EXERCISE GOAL = All entries are to be retyped without alteration.
[Start of Attachment]
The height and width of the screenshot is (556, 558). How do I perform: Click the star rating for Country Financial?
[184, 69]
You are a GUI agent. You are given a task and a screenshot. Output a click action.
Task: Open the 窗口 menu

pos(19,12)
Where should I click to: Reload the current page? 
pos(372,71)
[End of Attachment]
WRITTEN ANSWER =
The height and width of the screenshot is (556, 558). How do I perform: Click the star rating for Country Financial?
[184, 69]
You are a GUI agent. You are given a task and a screenshot. Output a click action.
Task: Open the 窗口 menu

pos(19,12)
Where should I click to: Reload the current page? 
pos(372,71)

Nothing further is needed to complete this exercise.